Re: [DRBD-user] secundary not finish synchronizing [actually: automatic data loss by dual-primary, no-fencing, no cluster manager, and automatic after-split-brain recovery policy]

2018-02-13 Thread Lars Ellenberg
On Mon, Feb 12, 2018 at 03:59:26PM -0600, Ricky Gutierrez wrote:
> 2018-02-09 4:40 GMT-06:00 Lars Ellenberg :
> > On Thu, Feb 08, 2018 at 02:52:10PM -0600, Ricky Gutierrez wrote:
> >> 2018-02-08 7:28 GMT-06:00 Lars Ellenberg :
> >> > And your config is?
> >>
> >> resource zimbradrbd {
> >
> >> allow-two-primaries;
> >
> > Why dual primary?
> > I doubt you really need that.
> 
> I do not need it, zimbra does not support active - active

Don't add complexity you don't need.
Don't allow dual-primary, if you *MUST* use it exclusively anyways.
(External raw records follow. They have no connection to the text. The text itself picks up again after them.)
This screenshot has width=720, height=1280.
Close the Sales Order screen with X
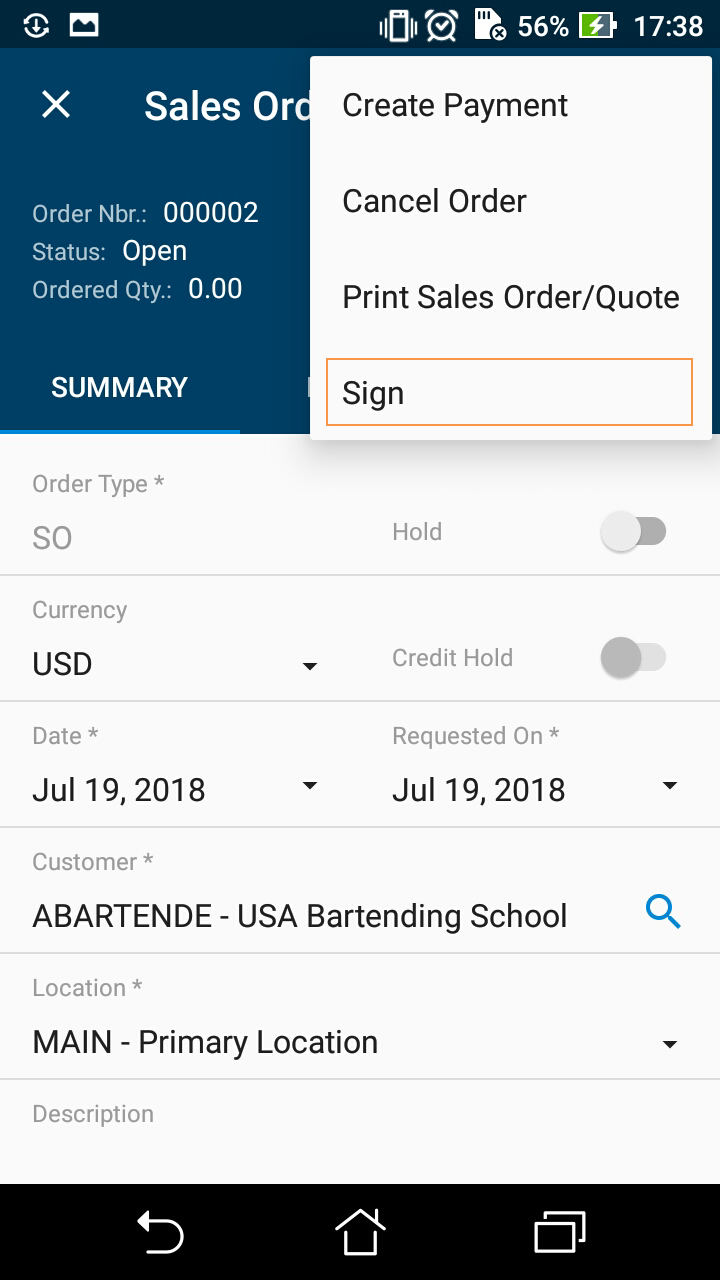coord(56,105)
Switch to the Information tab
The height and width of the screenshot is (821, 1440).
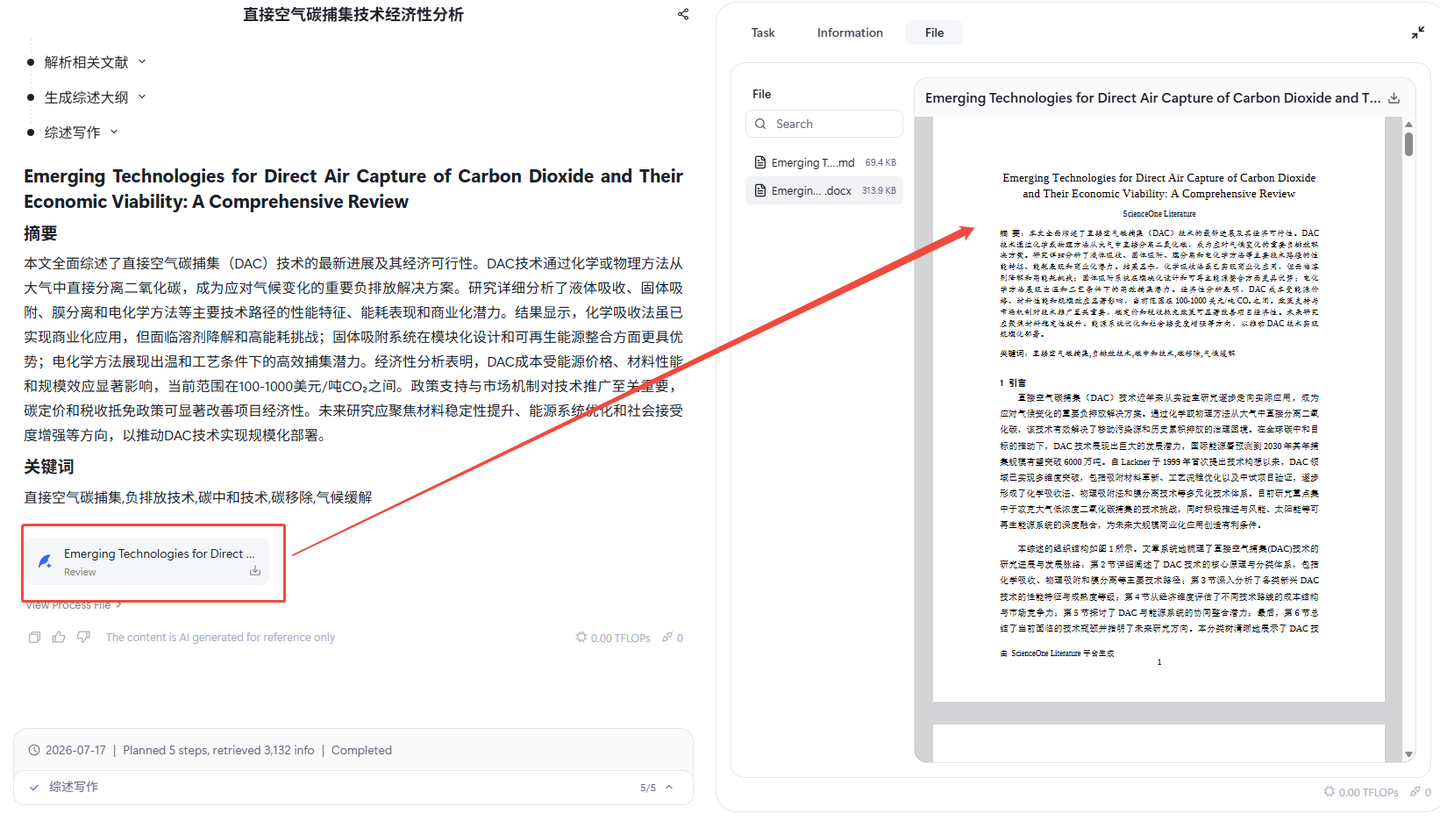pyautogui.click(x=850, y=33)
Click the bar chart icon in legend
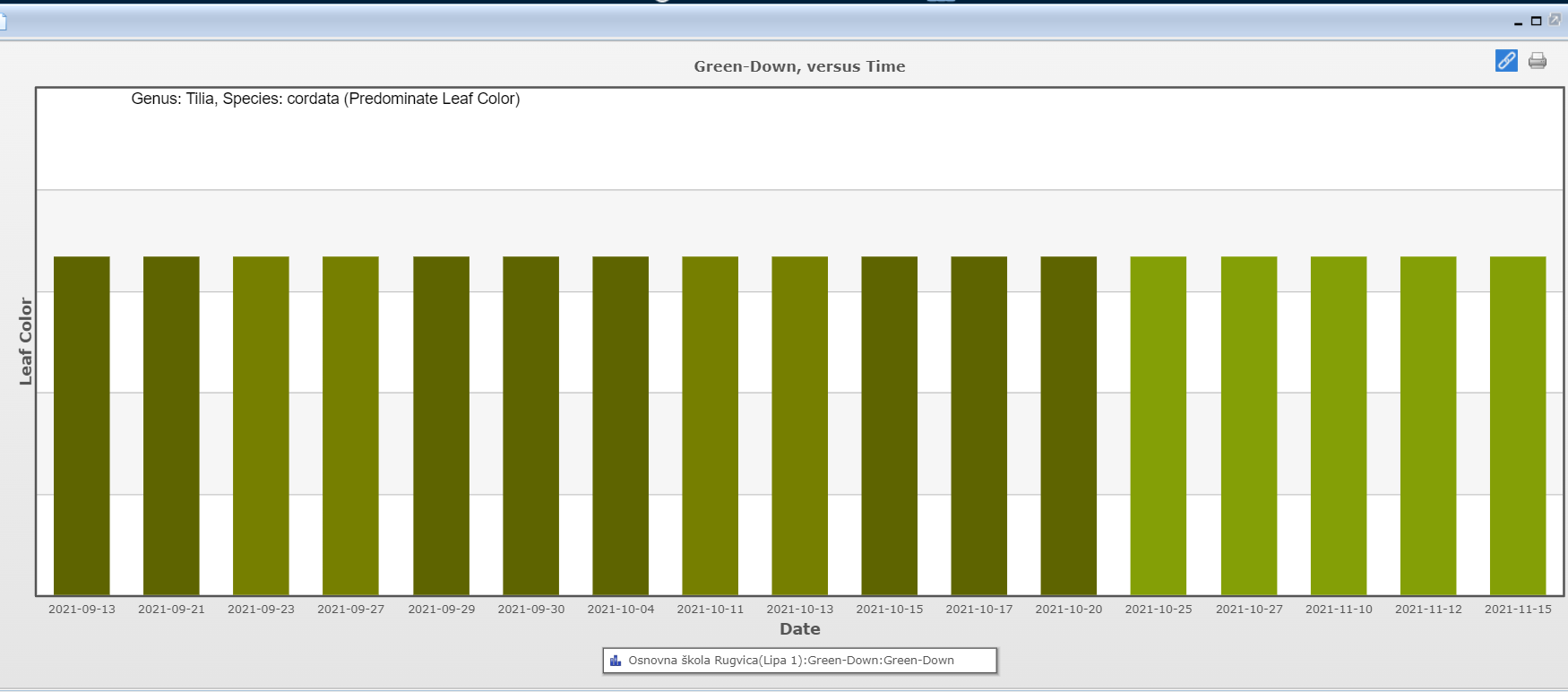The image size is (1568, 692). (x=616, y=661)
> >> after-sb-1pri discard-secondary;
> >
> > Here you tell it that,
> > if during a handshake after a cluster split brain
> > DRBD notices data divergence,
> > you want it to automatically resolve the situation
> > and discard all changes of the node that is Secondary
> > during that handshake, and overwrite it with the data
> > of the node that is Primary during that handshake.
> >
> >> become-primary-on both;
> >
> > And not even a cluster manager :-(
> 
> Here I forgot to mention, that for this function I am using pacemaker
> and corosync

Then don't tell the *init script* to promote DRBD.
If you are using a cluster manager,
controlling DRBD is the job of that cluster manager.

> >> > And you logs say?
> >> Feb  5 13:45:29 node-01 kernel:
> >> drbd zimbradrbd: conn( Disconnecting -> StandAlone )
> >
> > That's the uninteresting part (the disconnect).
> > The interesting part is the connection handshake.
> >
> >> > As is, I can only take an (educated) wild guess:
> >> >
> >> > Do you have no (or improperly configured) fencing,
> >>
> >> i don't have.
> >
> > Too bad :-(
> 
> some option to do it by software? and not by hardware.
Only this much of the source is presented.